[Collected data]
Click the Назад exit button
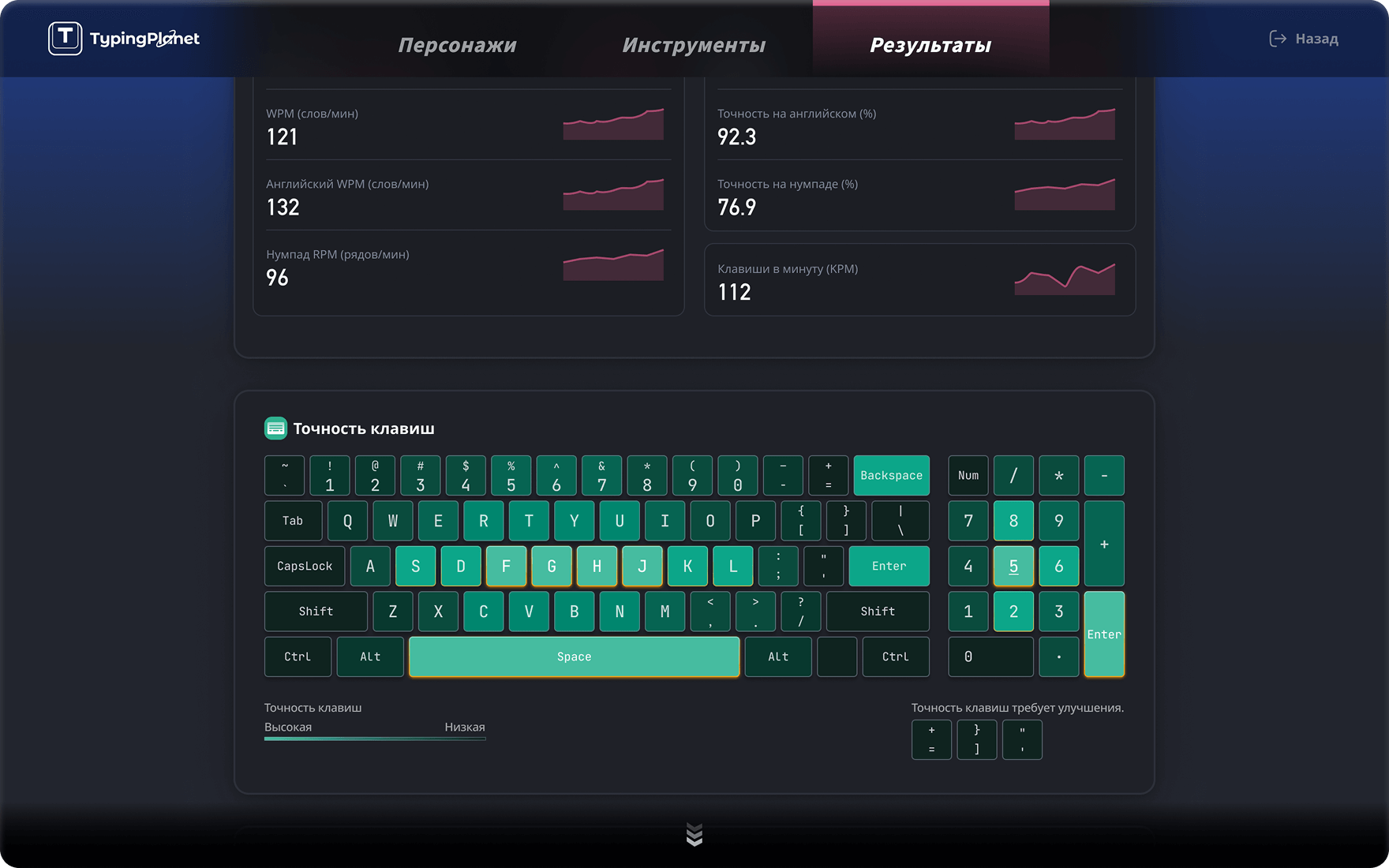Viewport: 1389px width, 868px height. [1304, 39]
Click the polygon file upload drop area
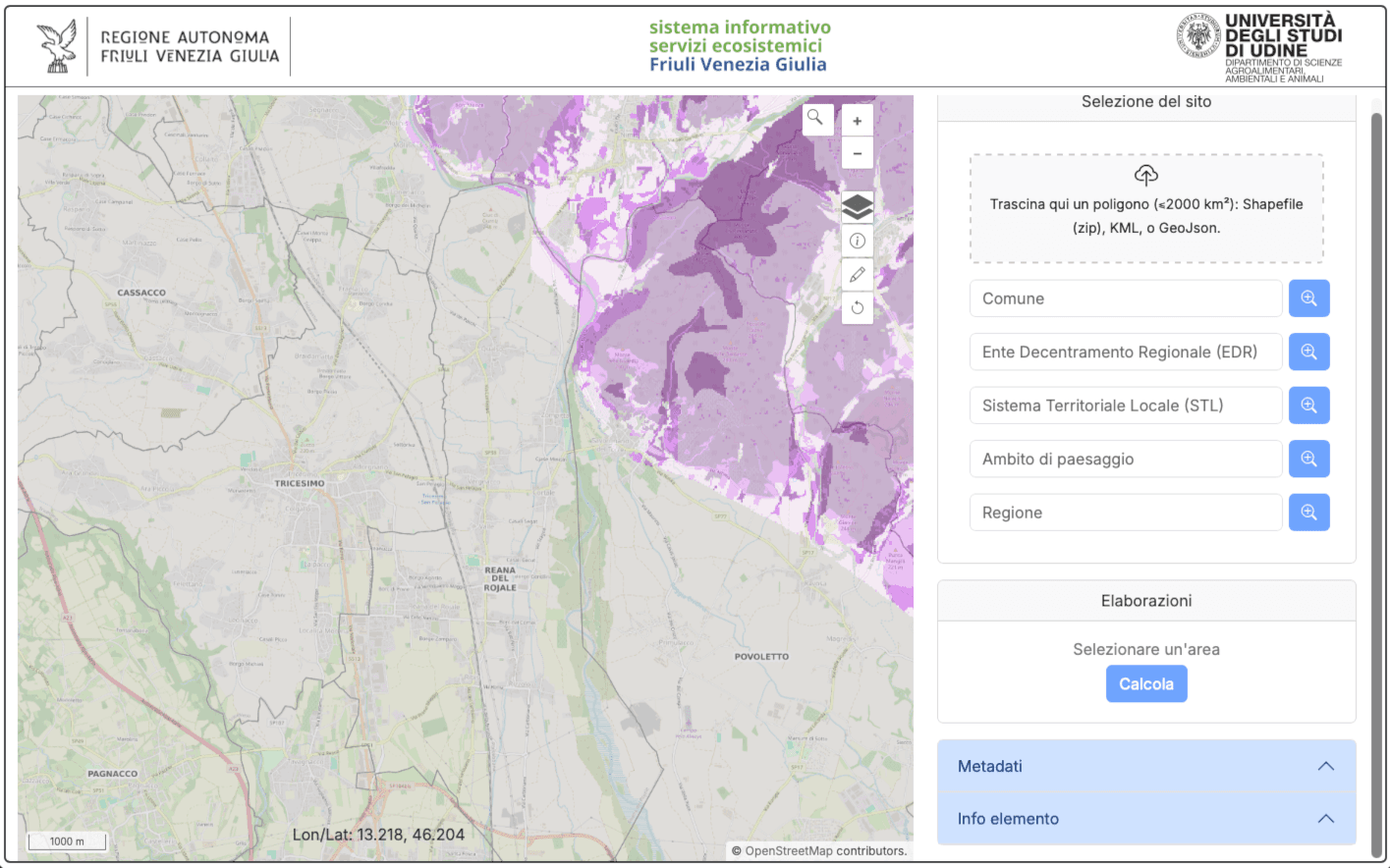Screen dimensions: 1390x868 (1146, 208)
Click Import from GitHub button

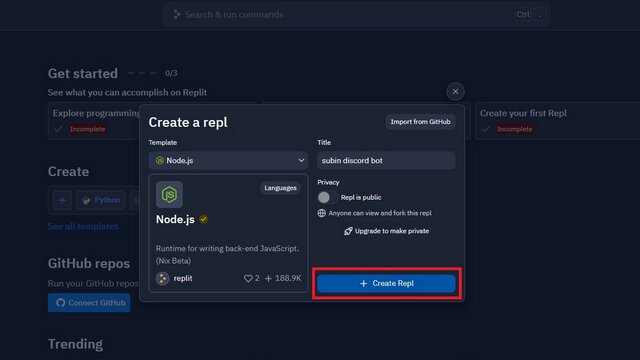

> [TASK GOAL]: Could you copy all of the entries above exactly, without the pictures?

> [SOLUTION TO THE PROBLEM]:
Click the Назад exit button
Viewport: 1389px width, 868px height. [1304, 39]
Click the polygon file upload drop area
Screen dimensions: 1390x868 (1146, 208)
Click Import from GitHub button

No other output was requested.